Die Schule veröffentlichte nach dem Attentat auf ihren Leiter eine Erklärung, unterstützt durch arabische, jüdische und kurdische Vereinigungen in Deutschland. Darin heißt es, der Vorfall mache erneut deutlich: "Radikal linke Strukturen" und "politisch-islamistische Netzwerke" versuchten zunehmend, "den gesellschaftlichen Diskurs zu beeinflussen, demokratische Stimmen einzuschüchtern und engagierte Persönlichkeiten zum Schweigen zu bringen".

Muslime leiden unter islamischer Feindseligkeit

Hudhaifa Al-Mashhadani und seine Schule scheinen ein Beispiel dafür zu sein: Islamisch motivierte Bedrohungen richten sich oft gegen jene Muslime, die als nicht besonders religiös gelten. Die Politik hätte insofern drei Felder in der sogenannten Islamdebatte streng auseinanderzuhalten, jedenfalls nicht zu vermengen oder gar gegeneinander auszuspielen: Islamismusprävention, muslimisches Leben und rassistisch motivierte Islamfeindlichkeit.

Vom Cicero als einer gefragt, der die politische Szene in Neukölln besonders gut kennt, antwortete Al-Mashhadani: "Ich beobachte, dass die Muslimbrüderschaft versucht, Einfluss über junge Leute zu gewinnen – besonders in der SPD-Jugend, der Grünen-Jugend oder linken Gruppen." Nach dem vereitelten Anschlag verurteilte Berlins Bürgermeister Kai Wegner (CDU) die "feige Tat" scharf und solidarisierte sich öffentlich mit Al-Mashhadani und seinem Engagement. Dieser beklagt, zwar würden auch Teile der SPD noch hinter ihnen stehen, doch "die Grünen und vor allem die Linke lassen es geschehen, dass wir islamistischen und extremistischen Milieus dann zum Fraß vorgeworfen werden". Dreißig Jahre lang habe sich der radikale Islam in Berlin ein Netzwerk aufbauen können, wogegen er zusammen mit Verbündeten leider stets vergeblich gekämpft hätte. Gleichzeitig sei nun auch die Tatsache, dass eine islamfeindliche, rechtsextreme Partei von einem Viertel der Gesellschaft gewählt werde, Anlass zu großer Sorge.

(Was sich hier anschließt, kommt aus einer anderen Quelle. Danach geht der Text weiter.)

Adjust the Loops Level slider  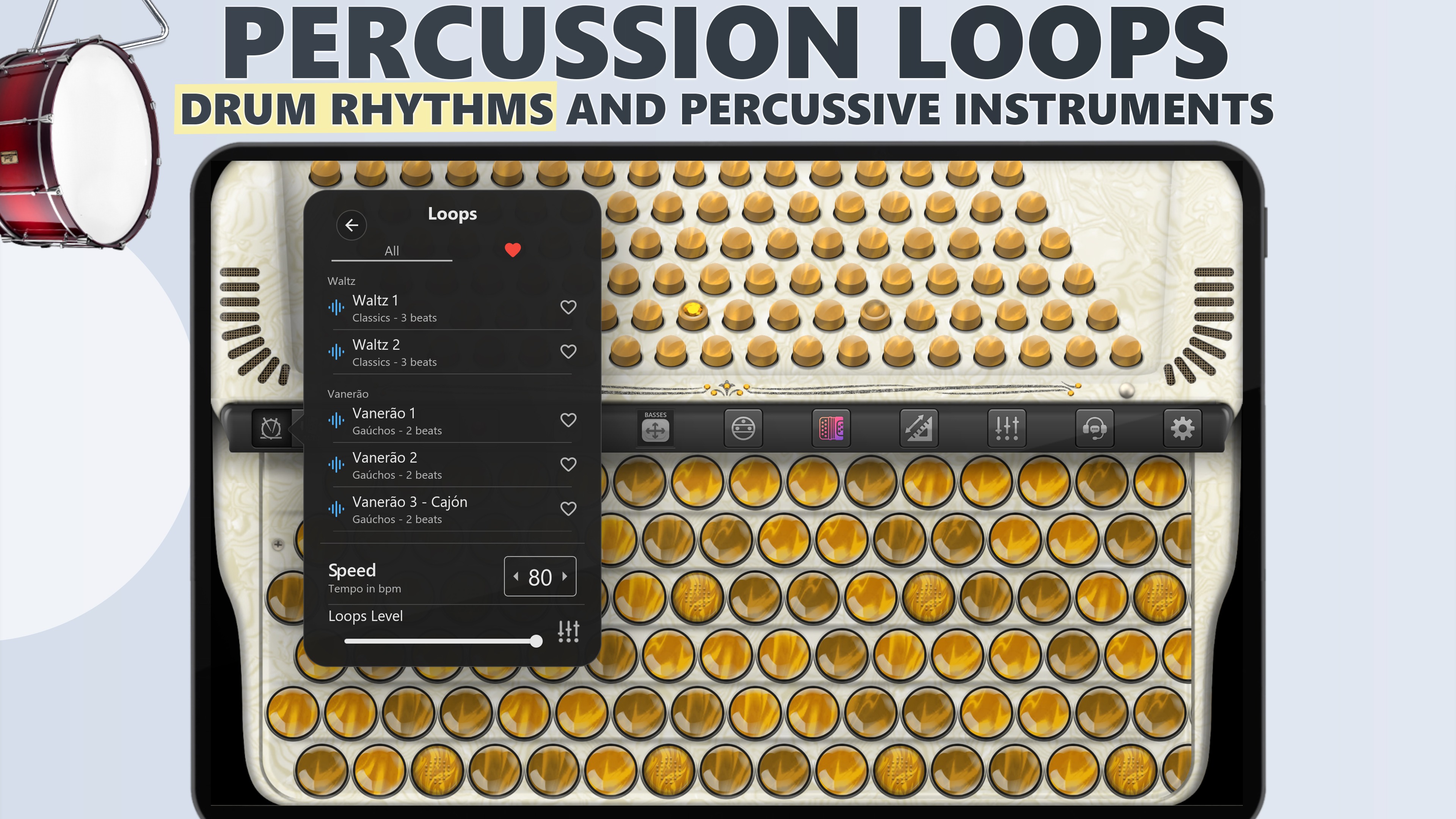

Angst für sich persönlich möchte der Schulleiter abwehren, zumal er seine Schülerinnen und Schüler nicht im Stich lassen dürfe und wolle. Er müsse nun aber mit der Gewissheit leben: "Es gibt Islamisten und Linksextreme, die mich töten möchten" – wogegen er sich nicht mehr geschützt fühle.